Extract to read:

|Whether Ohioans are to gain more protection against fraud when they refinance a mortgage or buy a house depends largely on what the Ohio House does in the next three months.
Supporters of tougher mortgage-industry regulations scored a major victory last month when the Senate approved what they call the strongest anti-predatory lending bill to ever pass a chamber of the Ohio legislature.
Advocates for consumers and the elderly hope the momentum continues in the House, which starts hearings on the bill this week.
“Once they understand the bill better, I think their comfort level will rise,” said Bill Faith, executive director of the Coalition on Homelessness and Housing in Ohio.
Mortgage brokers, lenders and other opponents have spent weeks lobbying the House. Some key House Republicans, including two leaders and a top policy adviser, are expressing concern or opposition to vital portions of the bill.
“This is certainly not something we can rubber-stamp and send down the pike,” said Rep. John P. Hagan, an Alliance Republican and member of the committee hearing the bill. “The concern has to be making sure there is still money out there for people who don’t have perfect credit.”
Moved by stories of unsavory lenders preying on consumers, the GOP-dominated Senate shifted 180 degrees on predatory lending.
Past opponents of placing the mortgage industry under the Ohio Consumer Sales Practices Act suddenly supported the idea, or at least were neutral. The act gives borrowers more legal options and provides the attorney general with more power to go after bad lenders and brokers.
Fiduciary duty, the legal requirement that brokers and lenders act in a customer’s best interest, also became a key part of the bipartisan proposal after years of rejection.
Meanwhile, the once-influential mortgage industry lost credibility with Senate leaders, who grew tired of passing industry-backed predatory-lending laws, such as one in 2002, only to see no improvement.
“We were told by the industry that what we did previously would solve the problem,” said Sen. Robert F. Spada, a North Royalton Republican. “The consumer advocates had more credibility because what they said four years ago came true.”
The Senate was deluged with dismal statistics, such as Ohio’s No. 1 ranking in foreclosures.
Statewide, foreclosure filings rose faster in suburban and rural counties, those more often represented by Republicans, than in urban counties during the past six years, state Supreme Court data show. In Franklin County, foreclosures rose 71 percent compared with 158 percent in adjacent counties.

Entries shown:
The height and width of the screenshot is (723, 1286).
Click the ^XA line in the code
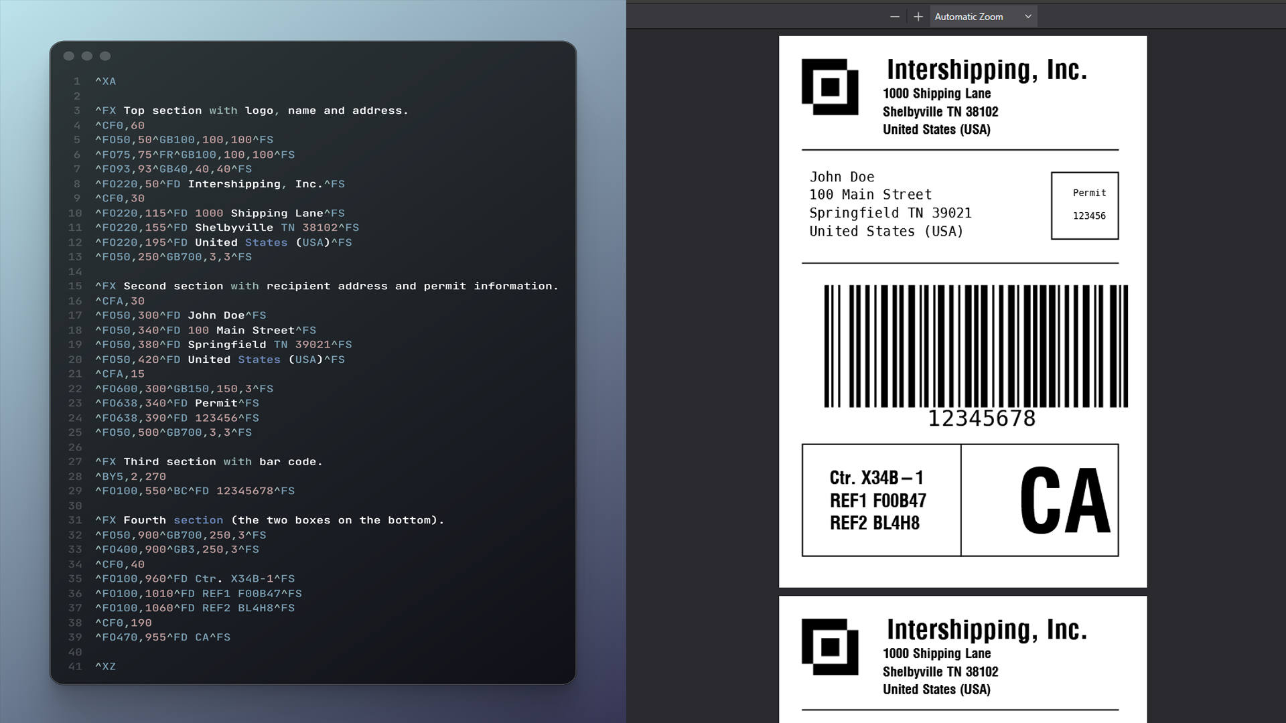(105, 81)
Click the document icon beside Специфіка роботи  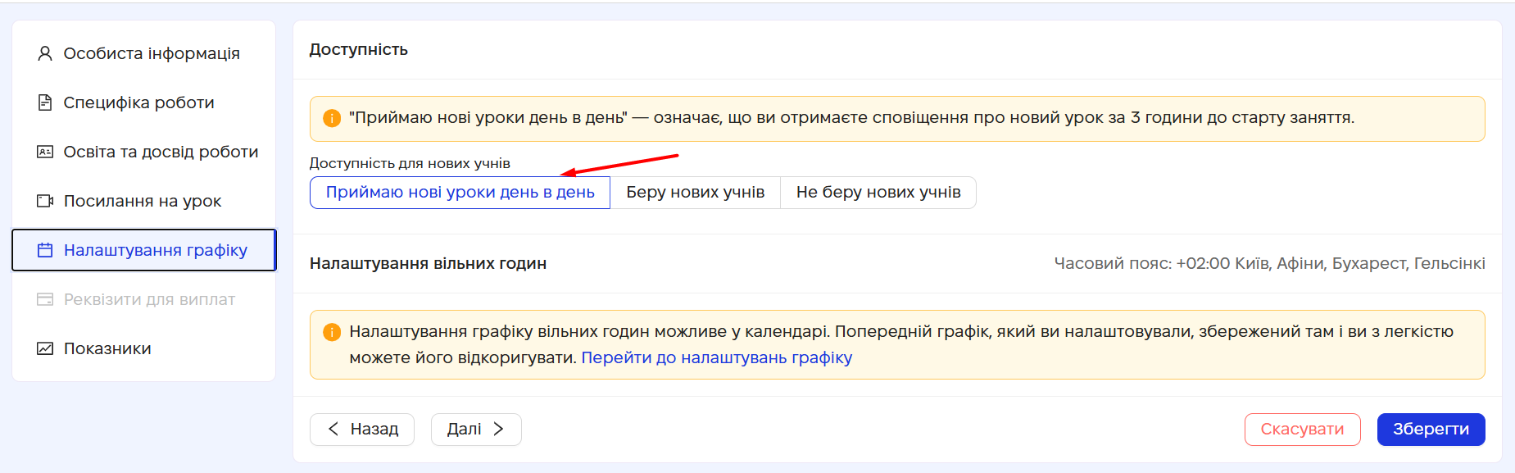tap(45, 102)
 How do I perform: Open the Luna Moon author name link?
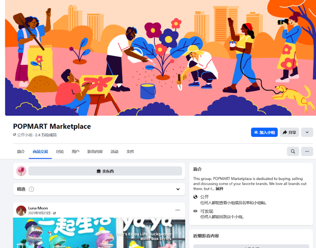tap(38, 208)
==
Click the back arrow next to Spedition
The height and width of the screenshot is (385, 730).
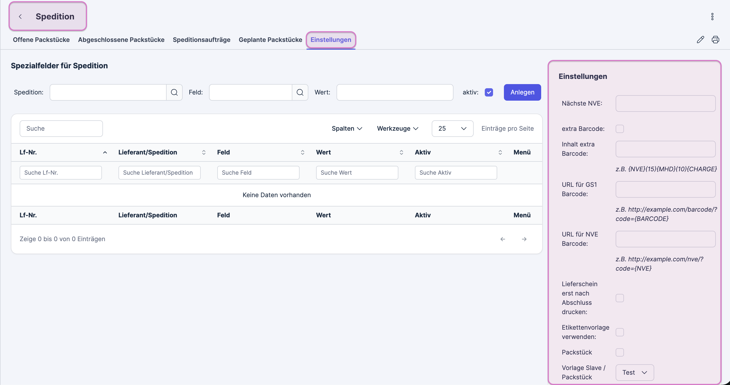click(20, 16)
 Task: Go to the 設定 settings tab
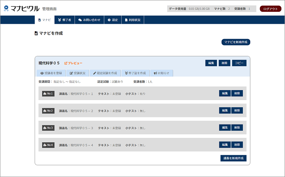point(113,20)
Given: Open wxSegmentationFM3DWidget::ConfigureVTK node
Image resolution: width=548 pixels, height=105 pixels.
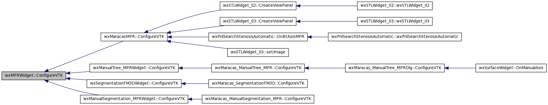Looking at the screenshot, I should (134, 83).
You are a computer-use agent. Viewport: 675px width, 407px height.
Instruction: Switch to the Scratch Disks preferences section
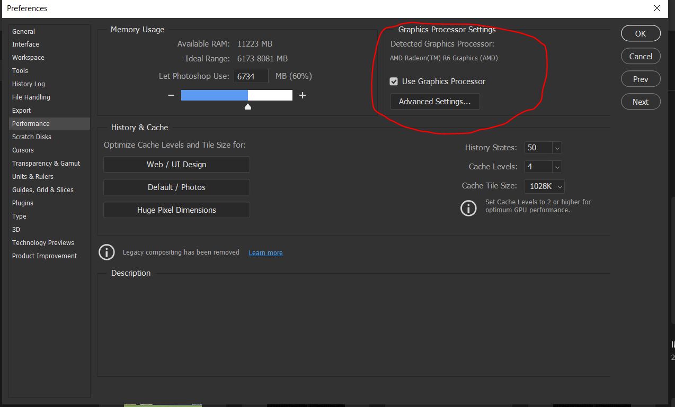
==
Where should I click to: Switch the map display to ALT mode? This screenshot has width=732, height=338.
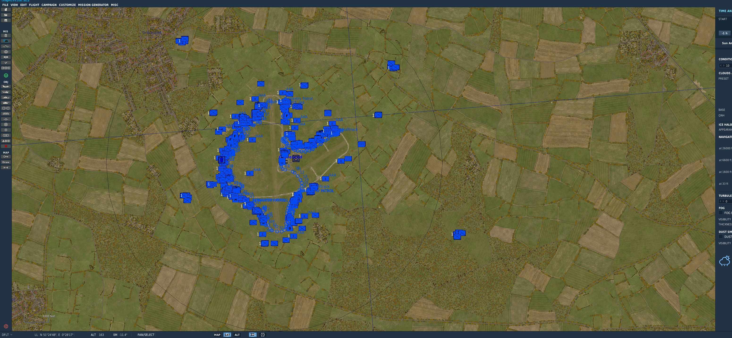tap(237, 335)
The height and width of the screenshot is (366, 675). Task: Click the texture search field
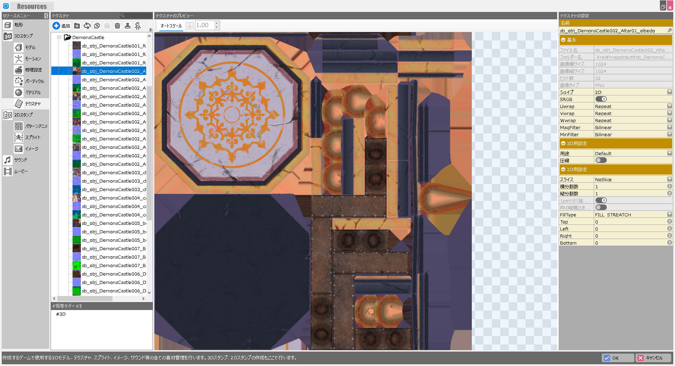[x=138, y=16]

Exercise requirements:
(1) In the article on Ohio's anti-predatory lending bill, by what percentage did foreclosures rise in Franklin County?
(2) Pick up the article on Ohio's anti-predatory lending bill after its final sentence and keep writing.

Expected outputs:
(1) 71 percent

(2)
Sen. Joy Padgett, a Coshocton Republican who sponsored the bill, said the Senate reached a “tipping point.”
Carl Boltz, vice president of the Greater Cincinnati Mortgage Bankers Association, wrote in an e-mail to Rep. Tom Raga, R-Mason, that when he trains mortgage brokers, he sometimes wants “to scream at the level of ignorance, greed and lack of any identifiable professionalism.”
“I am shocked how many times during (continuing-education) classes and at other gatherings of mortgage brokers to hear them brag about very excessive fees that are forced upon so many good citizens.”
But Boltz doesn’t think Senate Bill 185 is the answer, contending that the state needs to do more to enforce current laws and shut down abusive lenders, rather than open the industry to more lawsuits.
“That bill is not going to do a damn thing other than just run some good people out of the business,” he said.
Although they were steamrolled in the Senate, mortgage brokers and lenders, armed with powerful lobbyists and backed by the Ohio Chamber of Commerce, have regrouped and are telling House members that the Senate bill could wreck Ohio’s home-lending market.
“Where I get frustrated is we are blessed to have the toughest mortgage broker act in the country,” said Dayna Baird, who represents a trade group mainly of lenders that offer higher-interest loans to those with poor credit.
“It’s frustrating that the law is not adequately enforced, or not enforced at all.”
Speaker Jon A. Husted, a Kettering Republican, says the House will pass stronger consumer protections before summer break begins in late May. But he has not committed to details.
After sponsoring changes in 2002 that consumer advocates criticized as weak, Rep. Charles R. Blasdel, an East Liverpool Republican, headed a 2003 predatory-lending study panel to examine additional solutions.
He placed its recommendations into a bill that focused on licensing and education — and went nowhere in 2004. He reintroduced the bill more than a year ago, but it has languished in the Financial Institutions Committee without a hearing.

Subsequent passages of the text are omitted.